Daten zur Aufgabe ->

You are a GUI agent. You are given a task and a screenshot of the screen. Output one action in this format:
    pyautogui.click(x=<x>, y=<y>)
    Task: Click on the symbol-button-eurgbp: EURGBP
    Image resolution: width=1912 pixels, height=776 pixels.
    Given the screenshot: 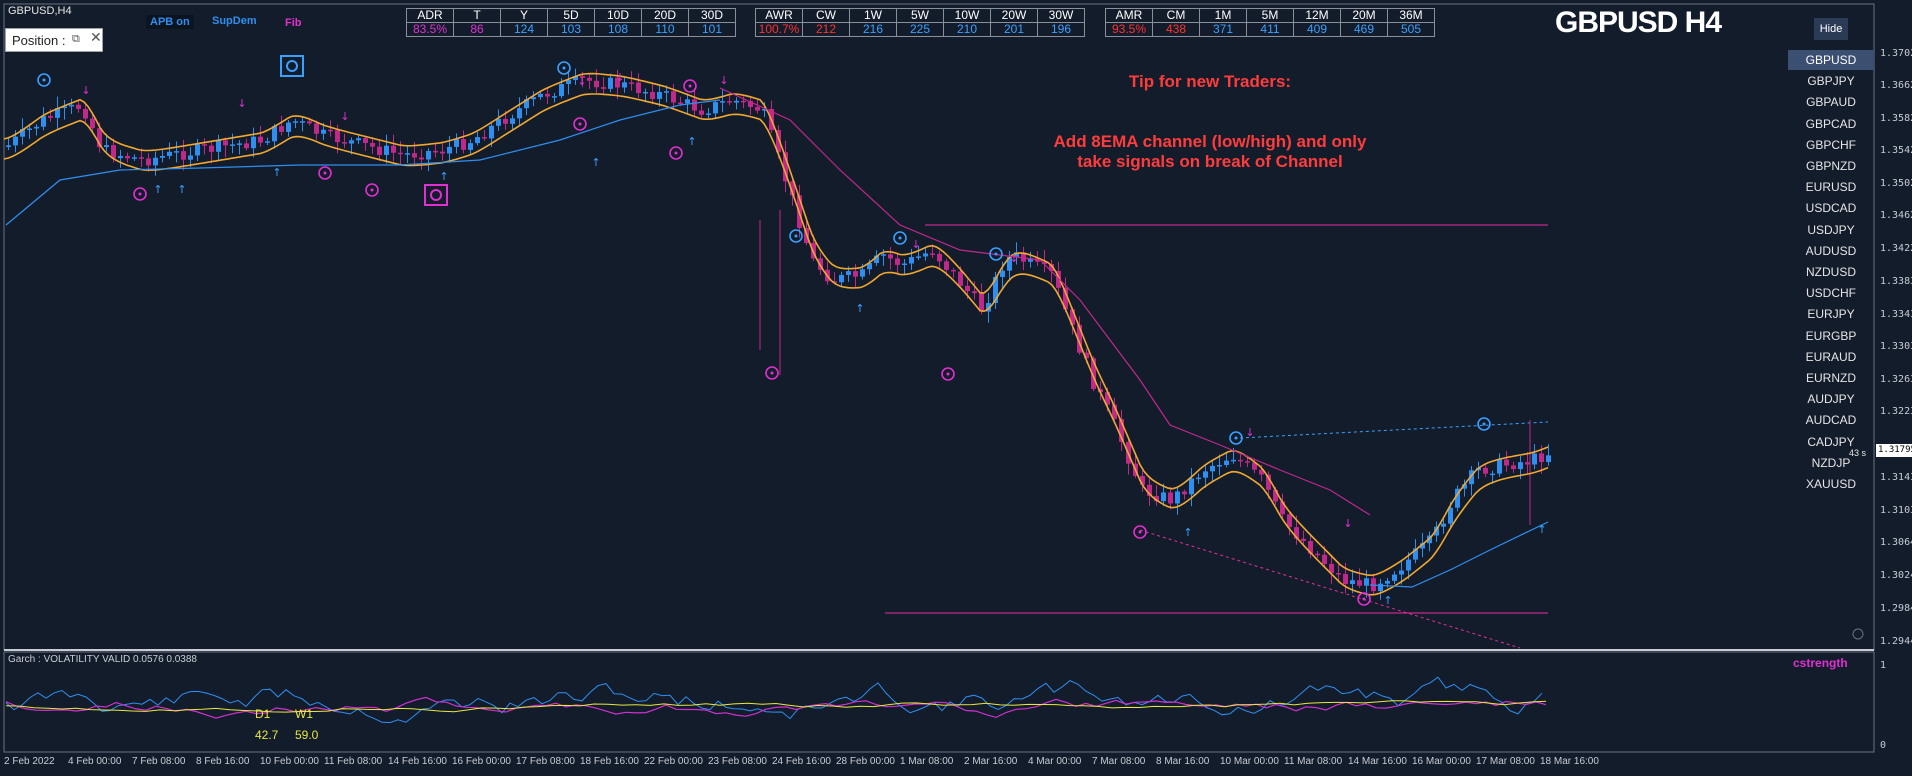 What is the action you would take?
    pyautogui.click(x=1831, y=336)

Aufgabenstellung ->
Schreibe die Zeilen der Daten unverändert ab. Beginne am Anfang der Daten und ende mit der Zeile, die „Image resolution: width=1912“ enthält, wobei beide Enden dazugehören.

Antwort zur Aufgabe ->
You are a GUI agent. You are given a task and a screenshot of the screen. Output one action in this format:
    pyautogui.click(x=<x>, y=<y>)
    Task: Click on the symbol-button-eurgbp: EURGBP
    Image resolution: width=1912 pixels, height=776 pixels.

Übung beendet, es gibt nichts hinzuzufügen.